Task item = The answer must be an exact copy of the lines from the one with "Task: Open the" through the final line below, with no pictures and nothing else.

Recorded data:
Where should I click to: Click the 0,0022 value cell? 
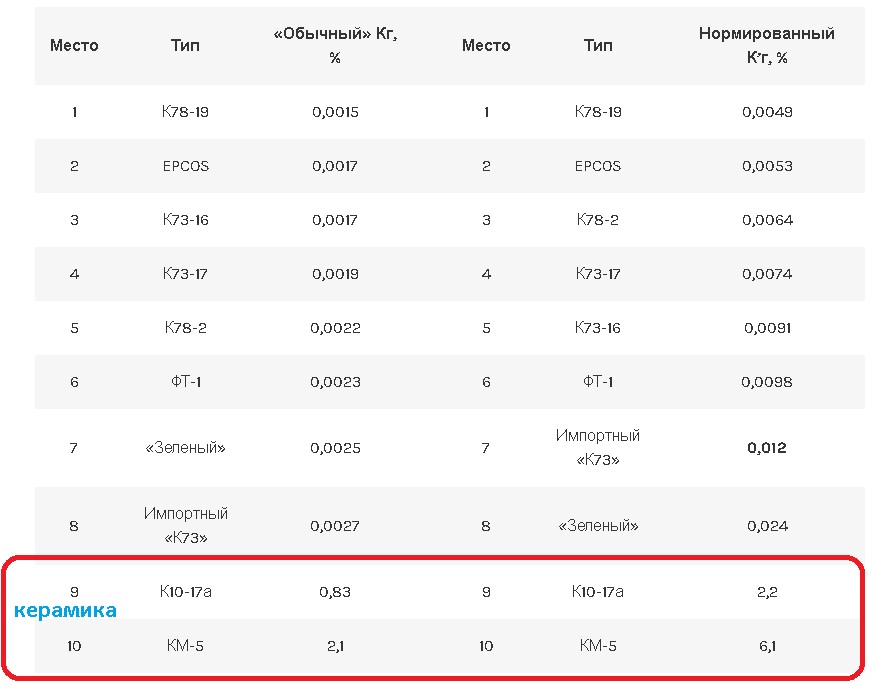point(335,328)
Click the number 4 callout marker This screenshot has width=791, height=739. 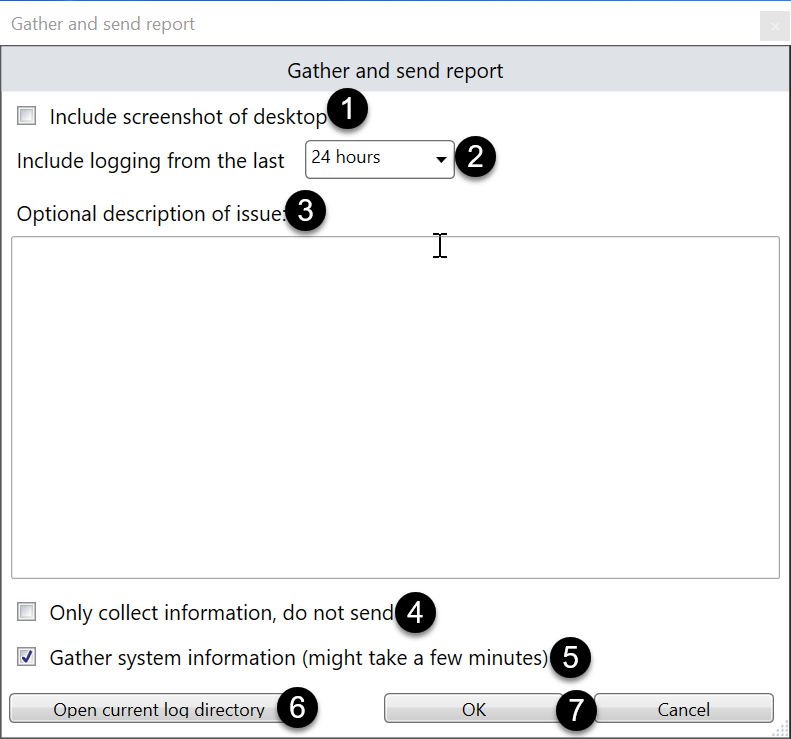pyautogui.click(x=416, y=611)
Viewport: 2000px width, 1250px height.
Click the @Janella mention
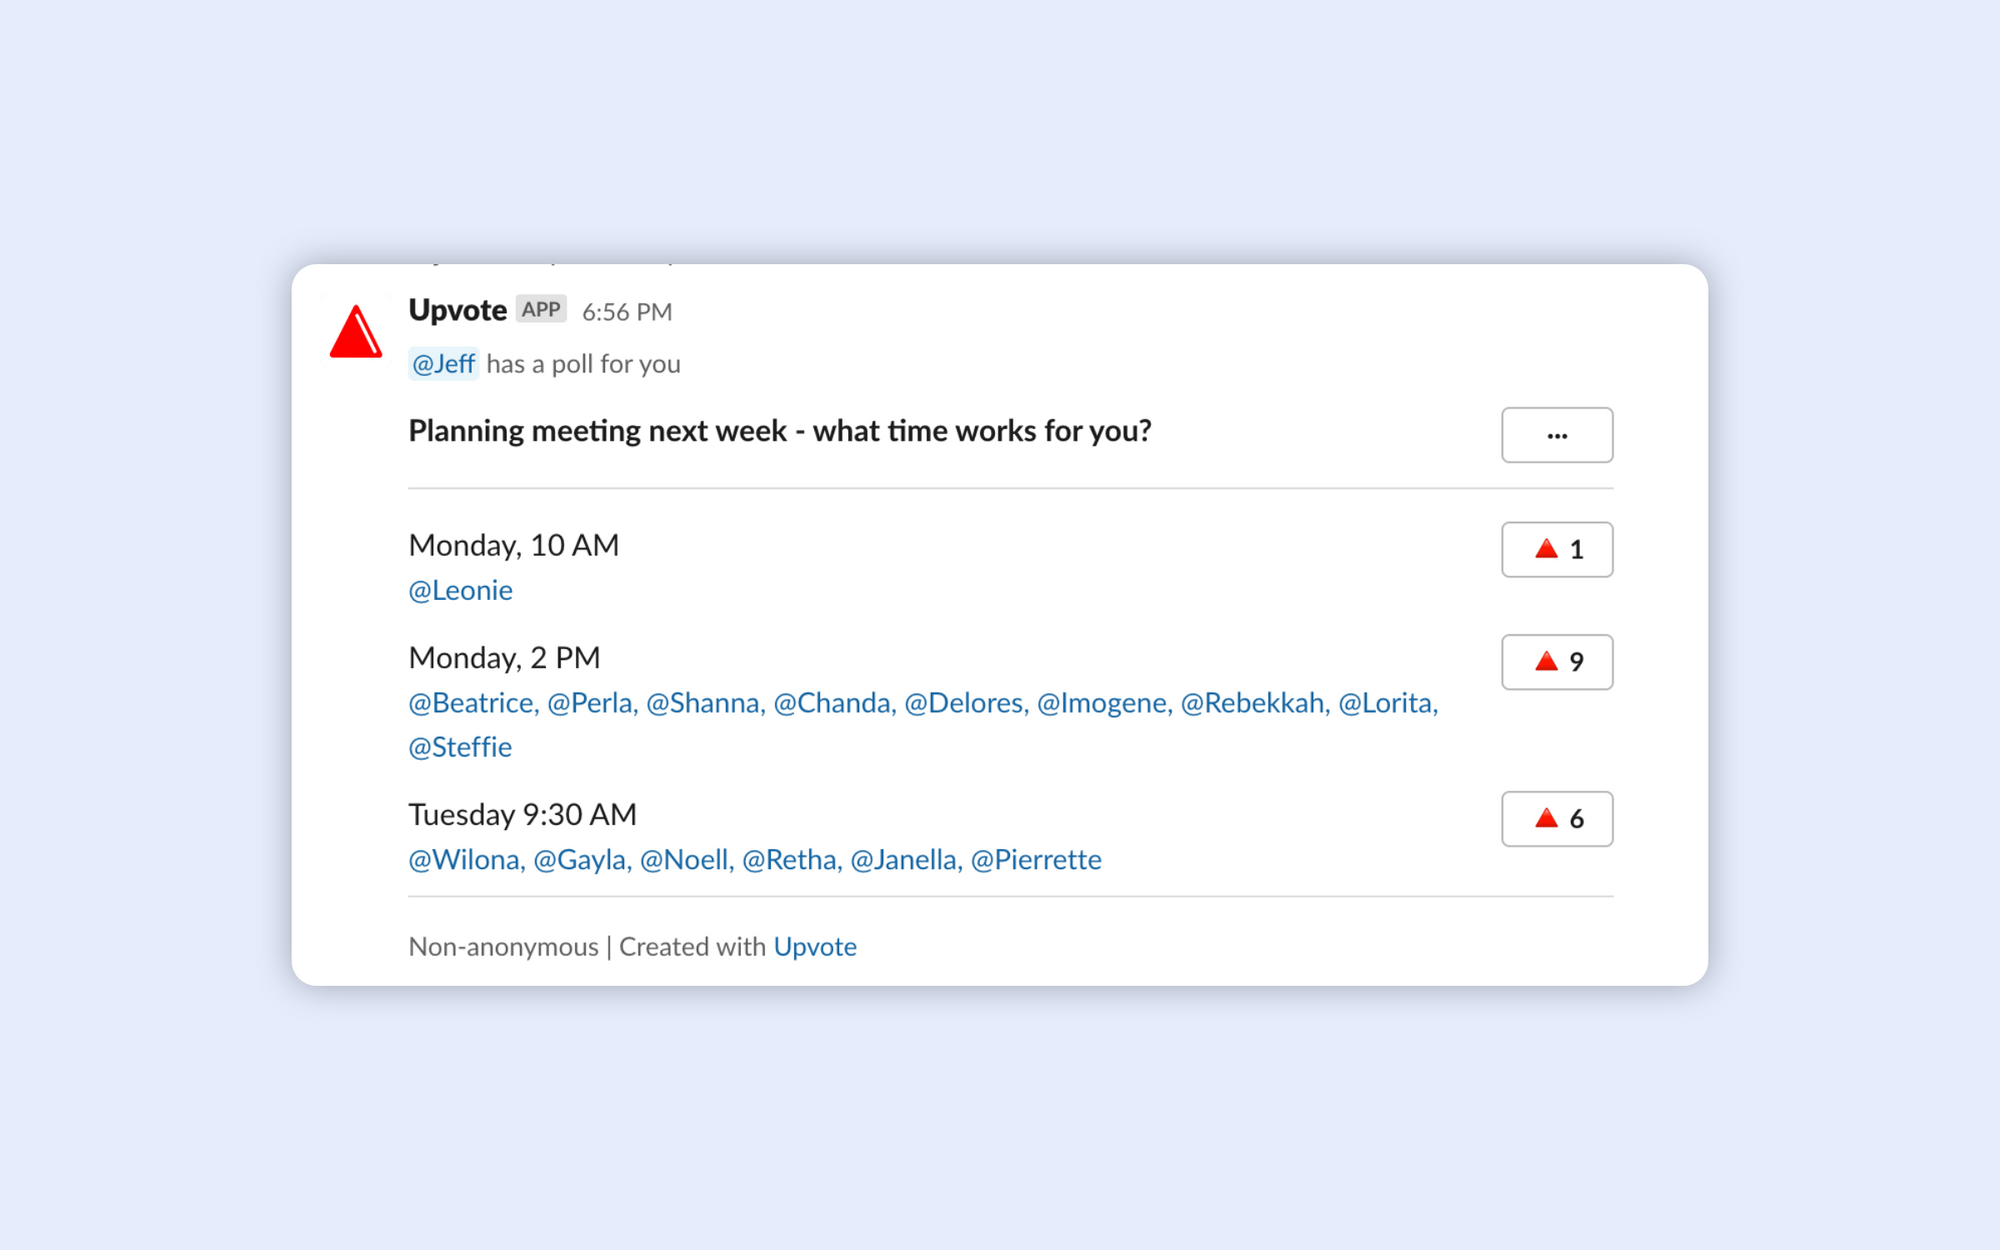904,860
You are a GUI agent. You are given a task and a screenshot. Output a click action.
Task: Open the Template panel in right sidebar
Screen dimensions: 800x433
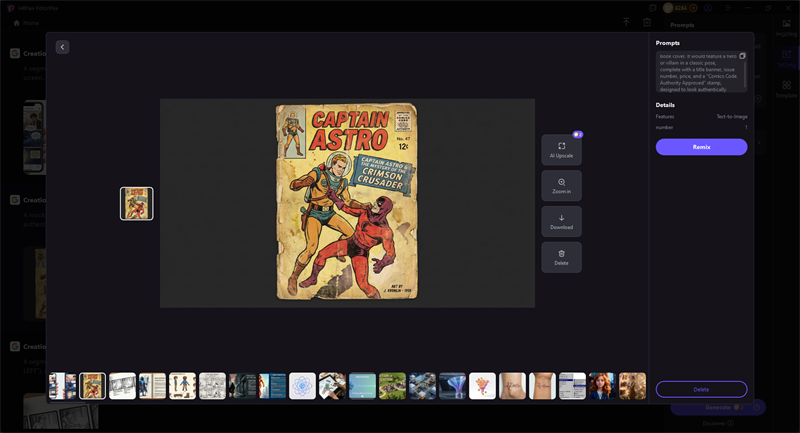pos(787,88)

Result =
Task: Open the Template panel in right sidebar
Screen dimensions: 800x433
pos(787,88)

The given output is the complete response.